Look through the entries below for the string "computer", and copy each line where it is found.

(MATERIAL PROVIDED)
+--
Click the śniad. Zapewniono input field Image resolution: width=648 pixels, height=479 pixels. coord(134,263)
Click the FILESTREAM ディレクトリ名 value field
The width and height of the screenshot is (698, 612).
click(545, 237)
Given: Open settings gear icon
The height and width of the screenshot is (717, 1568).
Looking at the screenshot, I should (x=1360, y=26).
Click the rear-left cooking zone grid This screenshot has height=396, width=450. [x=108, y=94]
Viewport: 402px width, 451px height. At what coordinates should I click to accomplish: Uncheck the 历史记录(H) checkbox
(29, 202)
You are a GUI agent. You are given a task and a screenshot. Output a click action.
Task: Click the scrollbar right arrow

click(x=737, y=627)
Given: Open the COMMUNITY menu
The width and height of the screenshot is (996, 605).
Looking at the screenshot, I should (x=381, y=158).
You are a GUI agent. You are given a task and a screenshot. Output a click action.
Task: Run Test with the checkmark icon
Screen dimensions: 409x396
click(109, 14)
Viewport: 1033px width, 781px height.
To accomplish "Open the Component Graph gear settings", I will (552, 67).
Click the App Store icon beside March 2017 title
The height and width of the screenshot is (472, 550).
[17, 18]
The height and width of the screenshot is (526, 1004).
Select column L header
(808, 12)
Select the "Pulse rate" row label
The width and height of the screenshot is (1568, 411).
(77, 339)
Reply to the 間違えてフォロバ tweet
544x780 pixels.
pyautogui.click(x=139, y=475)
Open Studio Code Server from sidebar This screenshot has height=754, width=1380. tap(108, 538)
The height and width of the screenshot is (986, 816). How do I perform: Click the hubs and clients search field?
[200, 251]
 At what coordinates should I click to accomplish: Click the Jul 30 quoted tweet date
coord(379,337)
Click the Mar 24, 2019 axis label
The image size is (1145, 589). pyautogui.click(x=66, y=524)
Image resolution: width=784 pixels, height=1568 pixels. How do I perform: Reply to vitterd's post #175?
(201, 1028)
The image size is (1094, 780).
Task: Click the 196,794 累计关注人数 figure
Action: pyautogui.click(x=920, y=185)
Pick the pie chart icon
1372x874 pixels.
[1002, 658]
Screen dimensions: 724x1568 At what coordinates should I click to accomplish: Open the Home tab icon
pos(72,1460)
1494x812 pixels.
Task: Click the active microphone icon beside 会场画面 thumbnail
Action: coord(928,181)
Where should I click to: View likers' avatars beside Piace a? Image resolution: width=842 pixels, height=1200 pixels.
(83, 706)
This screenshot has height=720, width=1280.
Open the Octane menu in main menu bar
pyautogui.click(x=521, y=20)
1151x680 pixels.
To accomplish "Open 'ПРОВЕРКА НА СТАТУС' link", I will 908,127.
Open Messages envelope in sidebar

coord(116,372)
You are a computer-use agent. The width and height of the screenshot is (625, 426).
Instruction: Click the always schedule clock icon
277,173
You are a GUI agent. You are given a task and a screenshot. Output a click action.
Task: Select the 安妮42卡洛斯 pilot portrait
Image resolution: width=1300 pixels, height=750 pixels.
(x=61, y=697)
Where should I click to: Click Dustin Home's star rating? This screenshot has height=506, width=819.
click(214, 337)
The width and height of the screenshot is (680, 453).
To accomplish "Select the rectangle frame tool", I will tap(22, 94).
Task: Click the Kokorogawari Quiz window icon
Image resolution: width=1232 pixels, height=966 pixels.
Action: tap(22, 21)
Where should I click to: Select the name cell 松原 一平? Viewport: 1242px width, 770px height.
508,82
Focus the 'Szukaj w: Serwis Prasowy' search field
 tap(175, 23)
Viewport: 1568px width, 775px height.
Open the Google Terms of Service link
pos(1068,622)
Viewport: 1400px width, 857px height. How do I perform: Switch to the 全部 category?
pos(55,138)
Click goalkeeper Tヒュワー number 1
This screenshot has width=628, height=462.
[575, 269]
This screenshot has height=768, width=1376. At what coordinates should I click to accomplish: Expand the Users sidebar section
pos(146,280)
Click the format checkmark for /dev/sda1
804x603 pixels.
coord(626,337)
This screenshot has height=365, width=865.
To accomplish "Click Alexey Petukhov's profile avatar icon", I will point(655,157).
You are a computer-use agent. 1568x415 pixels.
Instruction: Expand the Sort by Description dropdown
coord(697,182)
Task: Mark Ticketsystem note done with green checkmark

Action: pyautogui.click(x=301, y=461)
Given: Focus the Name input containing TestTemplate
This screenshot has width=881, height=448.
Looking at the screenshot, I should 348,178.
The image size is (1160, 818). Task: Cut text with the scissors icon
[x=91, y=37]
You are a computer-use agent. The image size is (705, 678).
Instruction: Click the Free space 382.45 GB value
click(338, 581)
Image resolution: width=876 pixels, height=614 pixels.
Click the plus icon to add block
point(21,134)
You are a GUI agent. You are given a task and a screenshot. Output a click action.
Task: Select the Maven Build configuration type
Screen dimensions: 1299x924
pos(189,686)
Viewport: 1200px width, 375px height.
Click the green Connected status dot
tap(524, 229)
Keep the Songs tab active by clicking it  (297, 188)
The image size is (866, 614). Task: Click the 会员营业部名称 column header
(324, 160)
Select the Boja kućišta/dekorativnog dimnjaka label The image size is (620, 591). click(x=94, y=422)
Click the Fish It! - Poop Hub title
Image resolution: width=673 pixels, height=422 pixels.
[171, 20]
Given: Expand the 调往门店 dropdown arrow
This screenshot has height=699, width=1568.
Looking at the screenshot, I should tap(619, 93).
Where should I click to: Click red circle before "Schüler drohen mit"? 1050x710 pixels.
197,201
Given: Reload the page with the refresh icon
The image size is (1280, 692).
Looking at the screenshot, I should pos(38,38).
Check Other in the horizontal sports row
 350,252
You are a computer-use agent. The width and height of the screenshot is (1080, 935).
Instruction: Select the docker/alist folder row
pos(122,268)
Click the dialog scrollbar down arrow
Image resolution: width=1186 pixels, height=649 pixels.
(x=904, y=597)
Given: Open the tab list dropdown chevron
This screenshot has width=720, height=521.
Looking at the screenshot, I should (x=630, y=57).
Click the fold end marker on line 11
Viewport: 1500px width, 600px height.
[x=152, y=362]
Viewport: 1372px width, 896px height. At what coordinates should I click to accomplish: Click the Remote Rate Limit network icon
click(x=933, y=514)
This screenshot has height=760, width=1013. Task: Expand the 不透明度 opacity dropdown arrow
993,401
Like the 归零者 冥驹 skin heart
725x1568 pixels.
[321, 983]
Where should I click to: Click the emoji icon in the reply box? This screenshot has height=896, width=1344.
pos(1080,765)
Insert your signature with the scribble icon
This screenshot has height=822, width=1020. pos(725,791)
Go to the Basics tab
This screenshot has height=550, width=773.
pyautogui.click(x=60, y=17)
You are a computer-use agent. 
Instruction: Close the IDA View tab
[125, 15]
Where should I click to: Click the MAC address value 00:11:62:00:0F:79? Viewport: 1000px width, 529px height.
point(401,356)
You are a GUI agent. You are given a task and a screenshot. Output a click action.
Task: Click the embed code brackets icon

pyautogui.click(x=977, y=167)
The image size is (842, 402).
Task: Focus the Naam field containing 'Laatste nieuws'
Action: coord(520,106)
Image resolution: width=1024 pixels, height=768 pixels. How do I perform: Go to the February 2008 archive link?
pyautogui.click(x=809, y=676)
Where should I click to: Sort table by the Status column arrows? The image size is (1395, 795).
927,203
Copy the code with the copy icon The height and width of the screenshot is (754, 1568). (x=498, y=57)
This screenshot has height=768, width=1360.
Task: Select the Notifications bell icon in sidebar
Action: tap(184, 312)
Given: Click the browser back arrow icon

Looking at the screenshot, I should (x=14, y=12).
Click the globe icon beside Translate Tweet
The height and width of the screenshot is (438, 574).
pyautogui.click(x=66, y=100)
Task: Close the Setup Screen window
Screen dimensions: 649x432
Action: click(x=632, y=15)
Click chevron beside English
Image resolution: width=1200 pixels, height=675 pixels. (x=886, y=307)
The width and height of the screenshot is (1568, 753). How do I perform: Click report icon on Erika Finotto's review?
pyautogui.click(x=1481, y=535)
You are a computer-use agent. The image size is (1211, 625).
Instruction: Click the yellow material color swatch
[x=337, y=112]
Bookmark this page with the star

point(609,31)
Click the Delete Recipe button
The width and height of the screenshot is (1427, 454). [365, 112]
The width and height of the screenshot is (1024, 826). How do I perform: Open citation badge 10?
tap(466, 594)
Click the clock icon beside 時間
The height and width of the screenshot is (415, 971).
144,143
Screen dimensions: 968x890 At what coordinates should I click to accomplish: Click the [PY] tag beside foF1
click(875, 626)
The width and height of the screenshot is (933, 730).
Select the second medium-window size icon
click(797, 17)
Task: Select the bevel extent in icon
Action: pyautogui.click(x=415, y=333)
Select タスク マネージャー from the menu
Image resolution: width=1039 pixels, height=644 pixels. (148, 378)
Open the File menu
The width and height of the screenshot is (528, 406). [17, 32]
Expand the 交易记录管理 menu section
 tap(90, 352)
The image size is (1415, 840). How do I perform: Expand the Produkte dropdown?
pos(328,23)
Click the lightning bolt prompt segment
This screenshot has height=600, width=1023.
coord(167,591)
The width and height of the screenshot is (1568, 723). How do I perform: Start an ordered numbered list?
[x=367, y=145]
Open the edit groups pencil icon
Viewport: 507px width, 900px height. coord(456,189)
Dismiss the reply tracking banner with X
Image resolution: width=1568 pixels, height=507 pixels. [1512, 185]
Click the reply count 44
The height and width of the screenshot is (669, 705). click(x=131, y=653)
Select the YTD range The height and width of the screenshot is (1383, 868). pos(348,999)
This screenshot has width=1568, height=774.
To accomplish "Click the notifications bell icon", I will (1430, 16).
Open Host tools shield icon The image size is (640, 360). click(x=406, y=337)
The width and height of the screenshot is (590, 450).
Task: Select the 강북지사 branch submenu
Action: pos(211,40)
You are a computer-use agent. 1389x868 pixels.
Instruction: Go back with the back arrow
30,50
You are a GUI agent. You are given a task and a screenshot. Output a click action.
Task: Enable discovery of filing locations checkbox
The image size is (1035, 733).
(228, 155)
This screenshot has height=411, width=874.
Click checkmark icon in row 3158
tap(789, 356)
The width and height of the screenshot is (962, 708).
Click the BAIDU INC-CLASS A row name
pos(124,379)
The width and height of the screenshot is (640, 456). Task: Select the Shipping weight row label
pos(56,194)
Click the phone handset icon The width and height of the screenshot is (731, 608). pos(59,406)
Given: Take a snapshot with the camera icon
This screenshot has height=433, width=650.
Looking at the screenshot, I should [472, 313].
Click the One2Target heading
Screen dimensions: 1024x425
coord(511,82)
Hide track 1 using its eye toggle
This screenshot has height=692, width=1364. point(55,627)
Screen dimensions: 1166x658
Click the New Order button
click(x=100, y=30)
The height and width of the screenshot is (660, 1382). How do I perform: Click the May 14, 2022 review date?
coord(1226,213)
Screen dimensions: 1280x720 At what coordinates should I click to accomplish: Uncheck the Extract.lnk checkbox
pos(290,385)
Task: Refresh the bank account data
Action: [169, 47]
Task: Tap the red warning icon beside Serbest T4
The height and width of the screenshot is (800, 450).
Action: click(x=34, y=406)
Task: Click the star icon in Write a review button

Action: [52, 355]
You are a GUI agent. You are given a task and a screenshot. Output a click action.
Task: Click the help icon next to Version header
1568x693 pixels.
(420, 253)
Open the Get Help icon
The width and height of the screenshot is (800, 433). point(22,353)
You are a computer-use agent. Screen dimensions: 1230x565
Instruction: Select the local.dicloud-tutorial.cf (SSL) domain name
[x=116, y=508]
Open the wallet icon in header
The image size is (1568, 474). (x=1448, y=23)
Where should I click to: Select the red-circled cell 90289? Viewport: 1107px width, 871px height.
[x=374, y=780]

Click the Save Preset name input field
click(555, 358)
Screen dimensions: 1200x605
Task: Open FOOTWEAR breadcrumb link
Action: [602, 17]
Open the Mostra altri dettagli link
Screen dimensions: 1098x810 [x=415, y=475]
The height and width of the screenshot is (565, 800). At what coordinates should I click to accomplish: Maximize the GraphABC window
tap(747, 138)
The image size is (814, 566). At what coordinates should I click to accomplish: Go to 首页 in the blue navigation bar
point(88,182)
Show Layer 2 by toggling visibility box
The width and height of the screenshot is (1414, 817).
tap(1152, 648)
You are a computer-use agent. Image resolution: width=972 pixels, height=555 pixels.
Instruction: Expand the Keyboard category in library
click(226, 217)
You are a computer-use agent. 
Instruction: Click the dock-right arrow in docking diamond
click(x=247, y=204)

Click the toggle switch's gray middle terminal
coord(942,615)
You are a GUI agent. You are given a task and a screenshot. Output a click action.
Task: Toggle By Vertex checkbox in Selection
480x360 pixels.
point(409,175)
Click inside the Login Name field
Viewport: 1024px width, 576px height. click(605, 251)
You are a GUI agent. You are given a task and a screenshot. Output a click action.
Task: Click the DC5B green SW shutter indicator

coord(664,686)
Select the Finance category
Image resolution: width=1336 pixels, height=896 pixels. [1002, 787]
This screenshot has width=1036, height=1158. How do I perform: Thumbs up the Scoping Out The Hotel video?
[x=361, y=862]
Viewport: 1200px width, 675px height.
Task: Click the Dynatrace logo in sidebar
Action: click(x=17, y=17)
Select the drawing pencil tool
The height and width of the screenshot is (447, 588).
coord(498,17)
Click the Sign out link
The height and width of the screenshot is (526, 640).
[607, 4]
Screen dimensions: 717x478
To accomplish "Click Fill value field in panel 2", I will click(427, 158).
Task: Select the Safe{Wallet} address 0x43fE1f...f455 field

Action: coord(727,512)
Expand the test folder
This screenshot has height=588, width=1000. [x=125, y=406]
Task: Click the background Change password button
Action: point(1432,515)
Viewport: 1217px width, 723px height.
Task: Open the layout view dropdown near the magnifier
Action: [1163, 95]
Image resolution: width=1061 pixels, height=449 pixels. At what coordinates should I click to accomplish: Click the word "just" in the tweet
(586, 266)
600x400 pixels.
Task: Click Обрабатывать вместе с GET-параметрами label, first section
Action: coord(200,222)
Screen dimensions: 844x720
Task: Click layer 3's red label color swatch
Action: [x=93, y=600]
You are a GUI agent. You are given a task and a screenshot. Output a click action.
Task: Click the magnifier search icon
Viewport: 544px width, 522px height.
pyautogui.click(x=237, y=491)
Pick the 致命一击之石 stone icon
+--
(TASK RESULT)
You are a computer-use agent. The width and height of the screenshot is (625, 426).
You are a computer-use agent. 1568x415 pixels.
You are a computer-use agent. The image size is (705, 678).
You are a computer-use agent. The width and height of the screenshot is (1080, 935).
You are a computer-use agent. 
You are a computer-use agent. The image size is (1211, 625).
You are a computer-use agent. 1389x868 pixels.
You are a computer-use agent. Screen dimensions: 1230x565
You are a computer-use agent. Image resolution: width=972 pixels, height=555 pixels.
You are a computer-use agent. 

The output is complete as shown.